La Fiscalía General de la República (FGR) señaló que el exceso de velocidad es la principal línea de investigación sobre el descarrilamiento del Tren Interoceánico ocurrido el 28 de diciembre de 2025 en Nizanda, Oaxaca.
La fiscal Ernestina Godoy informó que los peritajes realizados determinaron que el tren circulaba a 65 km/h en la curva donde ocurrió el accidente, cuando el límite permitido era de 50 km/h.
Además, en tramos rectos, la locomotora alcanzó velocidades de hasta 111 km/h, sobrepasando el límite de 70 km/h.
Según Godoy, se revisaron todos los documentos normativos y técnicos relacionados con la operación del tren, incluyendo inspecciones en áreas como criminalística, seguridad industrial, tránsito terrestre, ingeniería mecánica y eléctrica, y telecomunicaciones. También se evaluó la información de la caja negra de la locomotora.
La fiscal aseguró que las inspecciones posteriores al accidente no detectaron daños en la infraestructura de la vía ni fallas en los componentes del tren, que cuenta con dos locomotoras y cuatro vagones, con un peso aproximado de 400 toneladas. Esto indica que el funcionamiento del tren era adecuado y no presentaba riesgos según la normativa.

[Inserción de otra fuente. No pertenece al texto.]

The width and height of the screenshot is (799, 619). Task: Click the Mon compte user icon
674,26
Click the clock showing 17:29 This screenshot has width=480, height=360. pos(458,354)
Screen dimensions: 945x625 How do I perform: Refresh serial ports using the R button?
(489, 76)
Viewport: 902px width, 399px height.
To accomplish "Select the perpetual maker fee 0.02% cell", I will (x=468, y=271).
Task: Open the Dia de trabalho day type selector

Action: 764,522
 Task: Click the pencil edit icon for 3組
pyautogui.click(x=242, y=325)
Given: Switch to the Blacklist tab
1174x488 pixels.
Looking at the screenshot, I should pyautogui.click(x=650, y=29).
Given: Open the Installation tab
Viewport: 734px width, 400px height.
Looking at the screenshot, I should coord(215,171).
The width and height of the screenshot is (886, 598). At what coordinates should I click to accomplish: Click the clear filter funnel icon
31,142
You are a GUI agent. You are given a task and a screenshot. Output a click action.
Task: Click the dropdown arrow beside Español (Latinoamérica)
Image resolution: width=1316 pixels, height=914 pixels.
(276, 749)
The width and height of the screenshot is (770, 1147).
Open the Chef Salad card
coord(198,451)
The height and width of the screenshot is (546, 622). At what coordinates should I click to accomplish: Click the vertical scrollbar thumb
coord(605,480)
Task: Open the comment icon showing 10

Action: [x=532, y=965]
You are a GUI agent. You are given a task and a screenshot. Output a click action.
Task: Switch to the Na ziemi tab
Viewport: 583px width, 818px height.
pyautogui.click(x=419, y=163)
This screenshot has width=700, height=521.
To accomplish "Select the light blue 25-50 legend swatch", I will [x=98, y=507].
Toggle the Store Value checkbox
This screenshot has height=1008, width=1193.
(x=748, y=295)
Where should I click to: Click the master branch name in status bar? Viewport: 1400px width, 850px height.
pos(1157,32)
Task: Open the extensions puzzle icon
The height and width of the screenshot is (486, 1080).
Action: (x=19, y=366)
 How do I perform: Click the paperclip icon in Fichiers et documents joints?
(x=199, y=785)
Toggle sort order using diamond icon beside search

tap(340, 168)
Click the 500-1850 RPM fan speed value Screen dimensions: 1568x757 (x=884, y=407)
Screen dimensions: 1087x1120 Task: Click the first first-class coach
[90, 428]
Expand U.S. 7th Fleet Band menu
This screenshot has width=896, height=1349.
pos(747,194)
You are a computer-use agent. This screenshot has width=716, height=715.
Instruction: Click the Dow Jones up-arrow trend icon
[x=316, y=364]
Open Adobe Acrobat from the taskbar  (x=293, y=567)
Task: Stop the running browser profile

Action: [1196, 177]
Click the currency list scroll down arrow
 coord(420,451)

Sobrevivientes del accidente documentaron en redes sociales el mal estado de algunos durmientes en la zona del descarrilamiento.
Hasta ahora, solo la familia Iglesias Temich ha presentado una denuncia ante la FGR contra las empresas COMSA Infraestructuras, Grupo Constructor Diamante y Daniferrotools por lesiones y posibles irregularidades en la operación del servicio.